I won’t look any of these things up just for today because I feel a need to identify and share a few of the many things I do not know. I don’t know some basic spelling so I keep a dictionary nearby. I don’t know how to use a comma very well and my friend Lisa used to email me about this but I trust that she’s given up and decided that my comma abuse or neglect is something she will just have to live with. I don’t delay gratification well and I don’t always use good judgement.
I am human and deeply flawed as are you.
Recently I was on a panel at a Social Media Club Los Angeles event and one of the things that I was unable to agree with the other panelists about is whether or not blogging can be journalism. I asserted that night (and I stand by this assertion) that without an editor it is impossible to be a journalist. I’m not worried that we can’t catch our own typos or come up with a decent lede (though it’s entirely likely that those two things are true). What I don’t think that writers are able to offer without a good editor is perspective.
When I tell you an apple is red an editor may ask what shade of red? Is it crimson or does it have a little tinge of green left where it’s not quite ripe? If I describe a vehicle as fast a good editor will ask me to define fast. Is it faster than a Honda Civic or is it faster than a late model BMW M5?
I’ve had editors for publications both online and offline and each of them has taught me something valuable. I’ve learned about getting three independent sources to verify a story (something I will never do). I’ve learned to not be inflammatory (something I also don’t want to do). I’ve learned to use enticing language without succumbing to ridiculousness and sounding like a 15 year old writing poetry.
Editors aren’t necessarily better writers than you or I. The magic is that they’re a different person. Editors read your words without knowing what you were thinking when you wrote them, editors read your words similarly to how an audience will. The same goes for your images. Editors allow you one last opportunity to decide if you’re ready to stand behind your words.

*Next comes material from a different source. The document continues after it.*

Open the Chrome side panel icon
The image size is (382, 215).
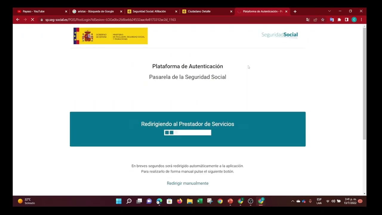pyautogui.click(x=346, y=20)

Bloggers can be your best friend, in the absence of an editor a blogger can extol your virtues without ever looking at the other side. We basically write amazing opinion pieces or letters to the editor full of sound (and fury, signifying nothing). Bloggers also have things they dislike. Left to my own devices I’d explain to you that feeding your children Mc[Redacted] is much more efficient than punching them in the gut. A good editor would red ink that thing and remind me that I need proof of the liver damage that the frankenfood will provide.
You get my point.
We bloggers aren’t fair or balanced even when we strive to be (and most often we aren’t striving for balance). I’m here to entertain you, I’m here to make you think and I’m here to ask you questions that might make you squirm. It’s good to be a blogger. It’s fantastic not having an editor. Just don’t mistake a blogger for a journalist.